[Exercise material Boundary: Start]

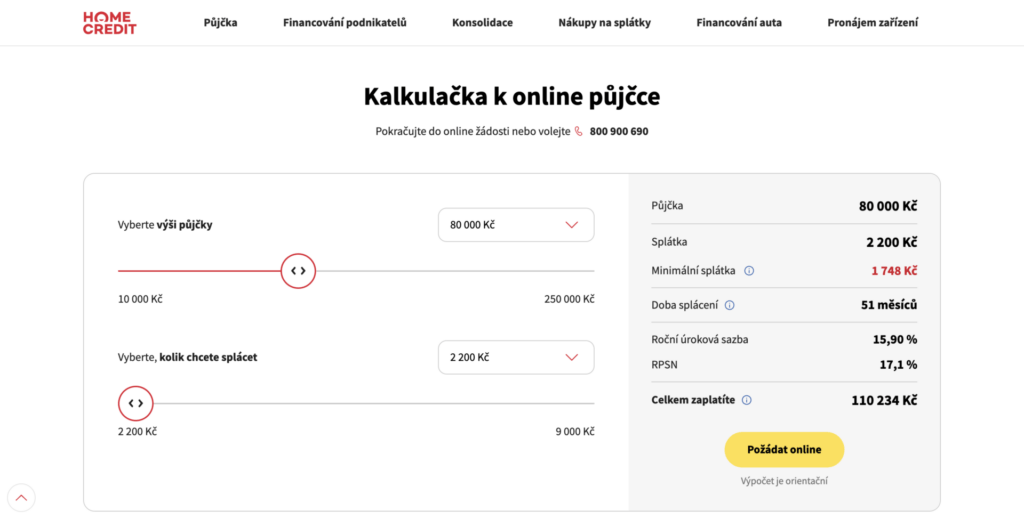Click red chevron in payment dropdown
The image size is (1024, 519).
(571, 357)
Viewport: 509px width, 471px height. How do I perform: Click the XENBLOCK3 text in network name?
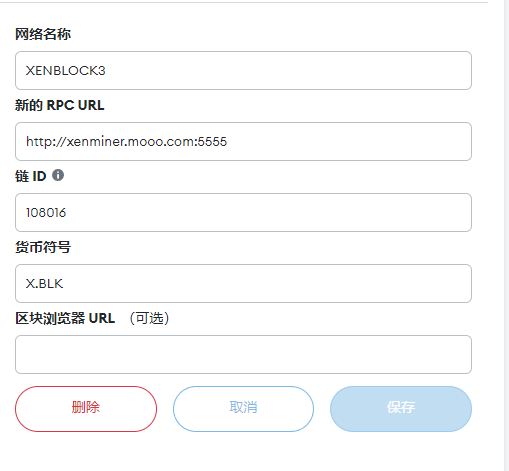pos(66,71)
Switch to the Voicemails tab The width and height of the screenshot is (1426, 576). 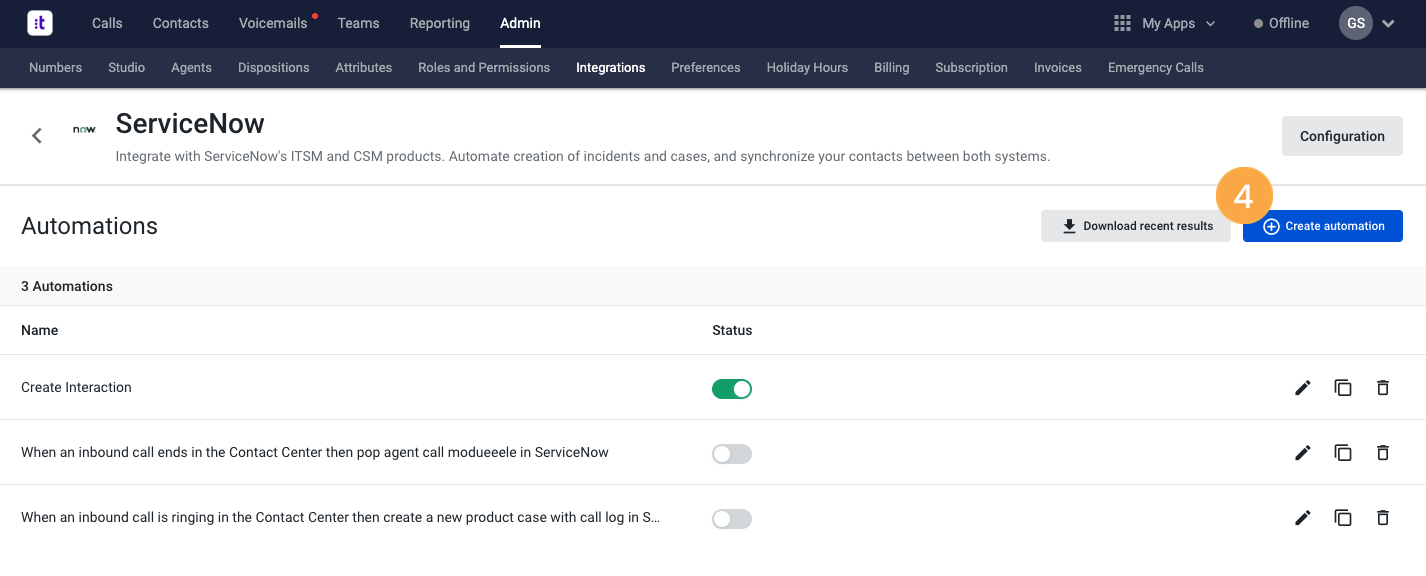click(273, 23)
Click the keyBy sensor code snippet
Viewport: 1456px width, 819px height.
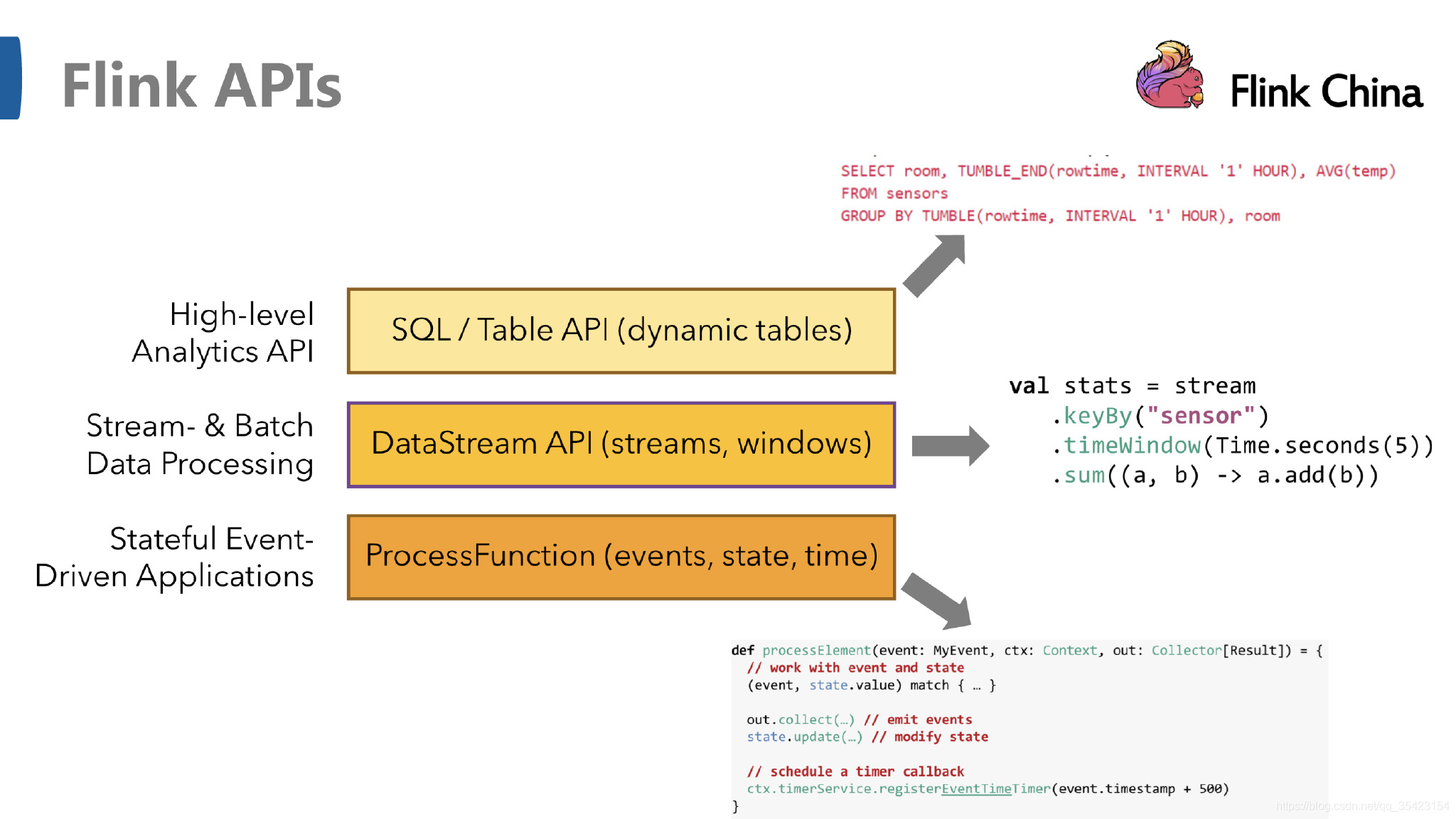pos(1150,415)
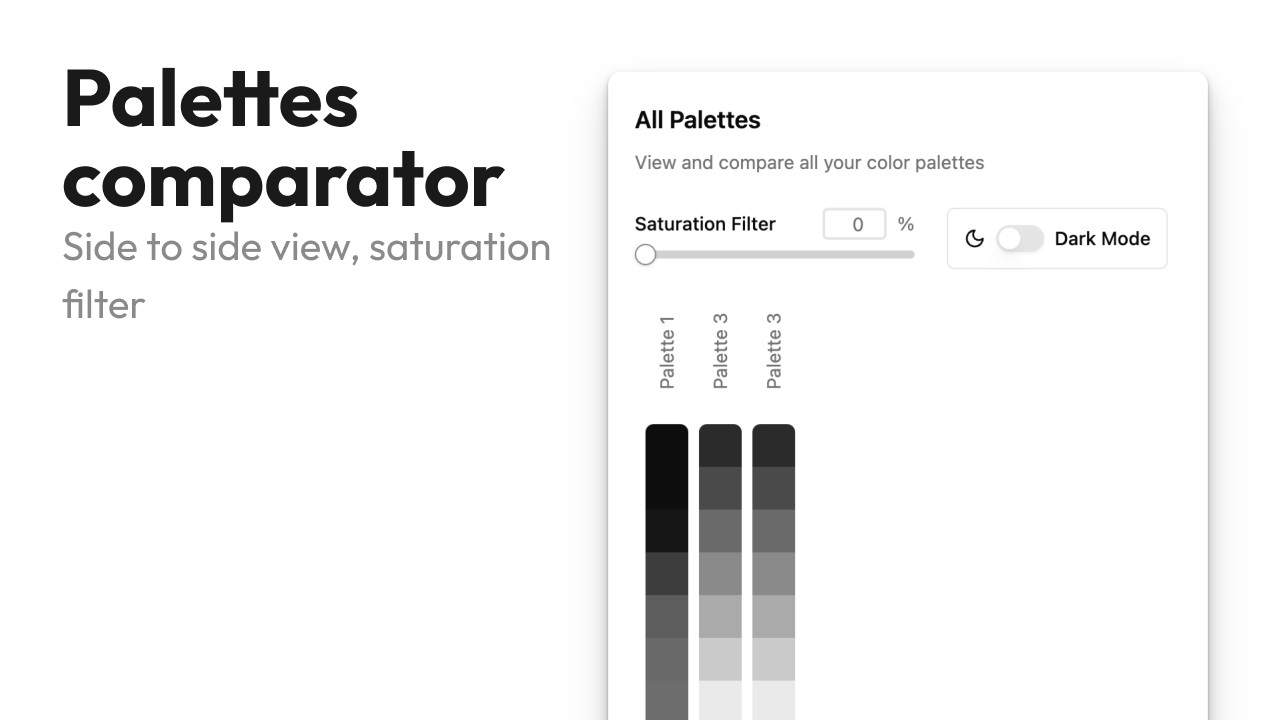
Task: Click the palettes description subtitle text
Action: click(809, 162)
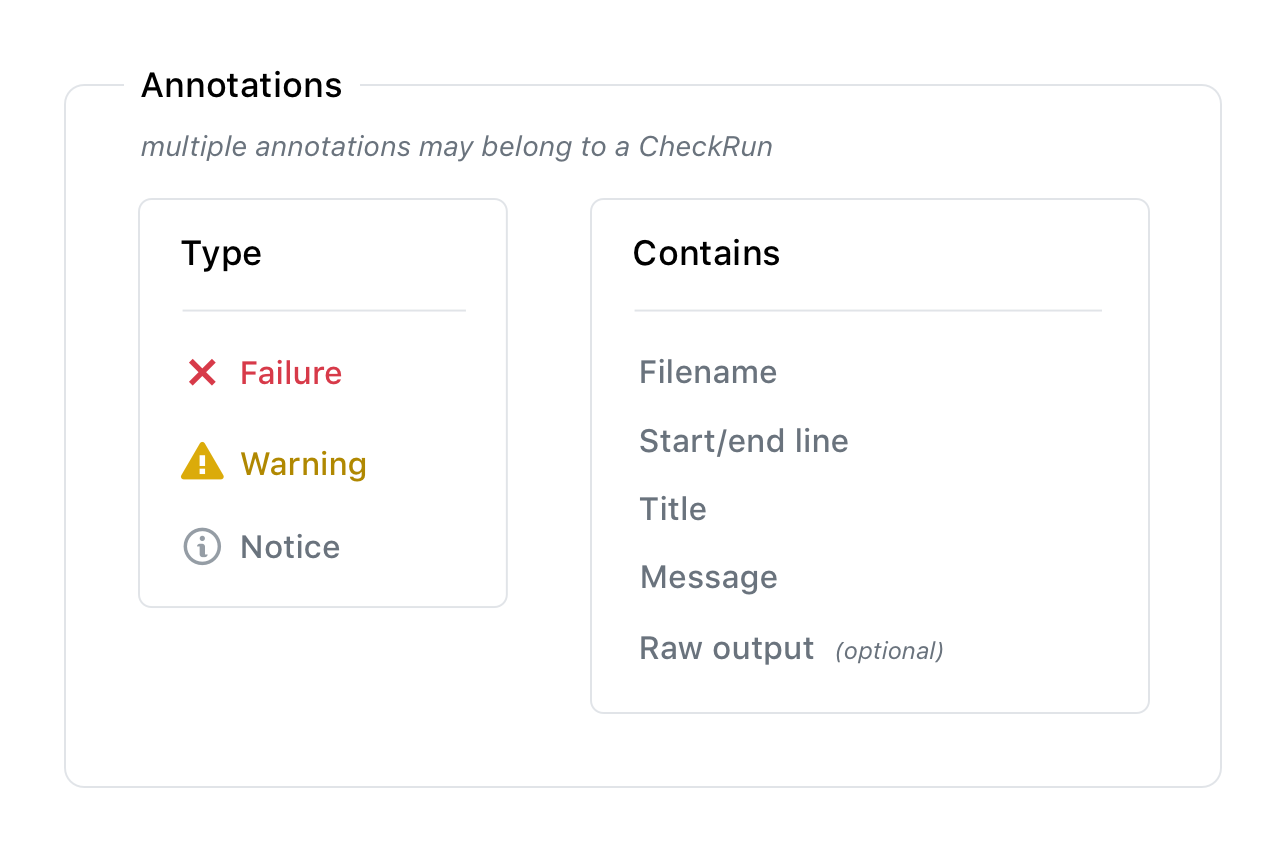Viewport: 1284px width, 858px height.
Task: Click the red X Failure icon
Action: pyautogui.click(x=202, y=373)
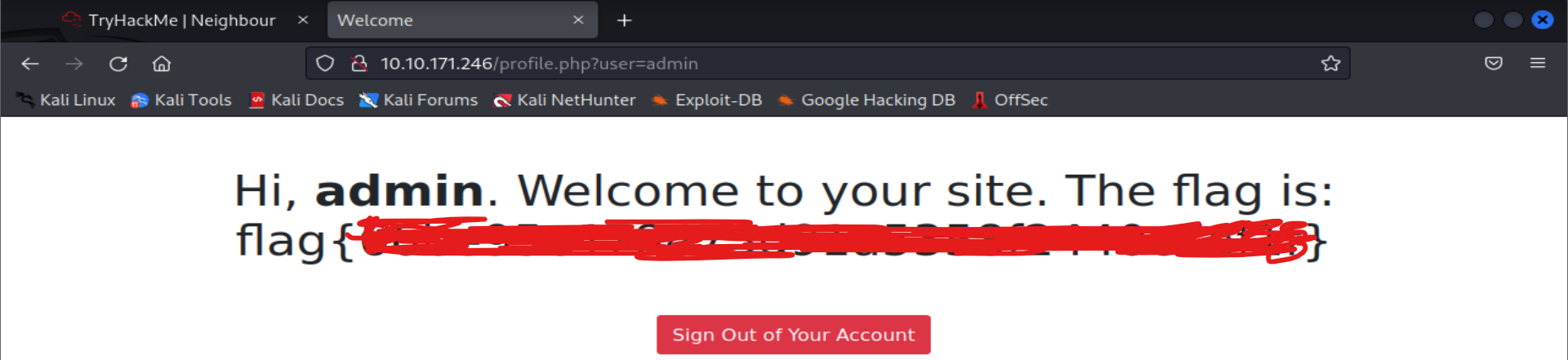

[Exercise material Boundary: End]

Starting with the line that contains "Click the keyBy sensor code snippet", reproduce every line down to the end of the listing above, both endpoints included. Pictures stay out.

Click the keyBy sensor code snippet
Viewport: 1456px width, 819px height.
pos(1150,415)
Task: Click the palettes description subtitle text
Action: click(809, 162)
Viewport: 1284px width, 858px height.
Task: Click the red X Failure icon
Action: pyautogui.click(x=202, y=373)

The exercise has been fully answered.